-------- Material for this task --------

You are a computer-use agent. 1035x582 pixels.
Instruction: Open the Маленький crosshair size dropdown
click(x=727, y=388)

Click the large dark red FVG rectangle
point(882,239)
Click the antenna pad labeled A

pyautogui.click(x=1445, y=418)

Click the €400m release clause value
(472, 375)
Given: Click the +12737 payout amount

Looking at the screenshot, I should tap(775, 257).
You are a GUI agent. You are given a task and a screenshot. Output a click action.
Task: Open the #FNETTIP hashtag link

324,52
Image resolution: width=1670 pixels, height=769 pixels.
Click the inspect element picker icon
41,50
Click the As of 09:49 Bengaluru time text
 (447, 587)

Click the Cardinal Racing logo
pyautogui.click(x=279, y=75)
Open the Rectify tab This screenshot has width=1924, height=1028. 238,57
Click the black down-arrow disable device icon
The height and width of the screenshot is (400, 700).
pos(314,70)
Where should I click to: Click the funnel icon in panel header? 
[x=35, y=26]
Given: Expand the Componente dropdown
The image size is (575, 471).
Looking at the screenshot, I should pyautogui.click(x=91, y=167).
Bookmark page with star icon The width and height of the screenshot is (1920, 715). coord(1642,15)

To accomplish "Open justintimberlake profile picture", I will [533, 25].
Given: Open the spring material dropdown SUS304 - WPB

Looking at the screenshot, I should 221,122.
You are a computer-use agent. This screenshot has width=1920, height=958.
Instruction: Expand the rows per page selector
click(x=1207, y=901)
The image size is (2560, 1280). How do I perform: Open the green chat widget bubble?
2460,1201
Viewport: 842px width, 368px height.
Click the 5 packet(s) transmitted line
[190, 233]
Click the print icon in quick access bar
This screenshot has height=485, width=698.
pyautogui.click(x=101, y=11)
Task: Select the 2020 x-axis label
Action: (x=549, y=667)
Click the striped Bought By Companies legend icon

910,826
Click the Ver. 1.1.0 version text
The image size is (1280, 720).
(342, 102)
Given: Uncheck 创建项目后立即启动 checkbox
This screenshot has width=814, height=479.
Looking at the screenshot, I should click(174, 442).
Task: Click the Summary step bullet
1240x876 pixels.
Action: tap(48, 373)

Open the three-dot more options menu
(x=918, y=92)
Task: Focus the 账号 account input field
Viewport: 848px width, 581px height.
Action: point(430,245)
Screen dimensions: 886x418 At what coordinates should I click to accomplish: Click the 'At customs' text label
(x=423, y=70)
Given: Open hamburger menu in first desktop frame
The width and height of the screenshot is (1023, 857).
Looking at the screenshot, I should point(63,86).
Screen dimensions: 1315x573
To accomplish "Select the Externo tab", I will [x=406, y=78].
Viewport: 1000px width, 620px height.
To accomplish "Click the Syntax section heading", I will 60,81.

--------

- What the task asks
Go through the records and copy all of them exactly.

- Task result
You are a computer-use agent. 1035x582 pixels.
Instruction: Open the Маленький crosshair size dropdown
click(x=727, y=388)

Click the large dark red FVG rectangle
point(882,239)
Click the antenna pad labeled A

pyautogui.click(x=1445, y=418)

Click the €400m release clause value
(472, 375)
Given: Click the +12737 payout amount

Looking at the screenshot, I should tap(775, 257).
You are a GUI agent. You are given a task and a screenshot. Output a click action.
Task: Open the #FNETTIP hashtag link

324,52
Image resolution: width=1670 pixels, height=769 pixels.
Click the inspect element picker icon
41,50
Click the As of 09:49 Bengaluru time text
 (447, 587)

Click the Cardinal Racing logo
pyautogui.click(x=279, y=75)
Open the Rectify tab This screenshot has width=1924, height=1028. 238,57
Click the black down-arrow disable device icon
The height and width of the screenshot is (400, 700).
pos(314,70)
Where should I click to: Click the funnel icon in panel header? 
[x=35, y=26]
Given: Expand the Componente dropdown
The image size is (575, 471).
Looking at the screenshot, I should pyautogui.click(x=91, y=167).
Bookmark page with star icon The width and height of the screenshot is (1920, 715). coord(1642,15)

To accomplish "Open justintimberlake profile picture", I will [533, 25].
Given: Open the spring material dropdown SUS304 - WPB

Looking at the screenshot, I should 221,122.
You are a computer-use agent. This screenshot has width=1920, height=958.
Instruction: Expand the rows per page selector
click(x=1207, y=901)
The image size is (2560, 1280). How do I perform: Open the green chat widget bubble?
2460,1201
Viewport: 842px width, 368px height.
Click the 5 packet(s) transmitted line
[190, 233]
Click the print icon in quick access bar
This screenshot has height=485, width=698.
pyautogui.click(x=101, y=11)
Task: Select the 2020 x-axis label
Action: (x=549, y=667)
Click the striped Bought By Companies legend icon

910,826
Click the Ver. 1.1.0 version text
The image size is (1280, 720).
(342, 102)
Given: Uncheck 创建项目后立即启动 checkbox
This screenshot has width=814, height=479.
Looking at the screenshot, I should click(174, 442).
Task: Click the Summary step bullet
1240x876 pixels.
Action: tap(48, 373)

Open the three-dot more options menu
(x=918, y=92)
Task: Focus the 账号 account input field
Viewport: 848px width, 581px height.
Action: point(430,245)
Screen dimensions: 886x418 At what coordinates should I click to accomplish: Click the 'At customs' text label
(x=423, y=70)
Given: Open hamburger menu in first desktop frame
The width and height of the screenshot is (1023, 857).
Looking at the screenshot, I should point(63,86).
Screen dimensions: 1315x573
To accomplish "Select the Externo tab", I will [x=406, y=78].
Viewport: 1000px width, 620px height.
To accomplish "Click the Syntax section heading", I will 60,81.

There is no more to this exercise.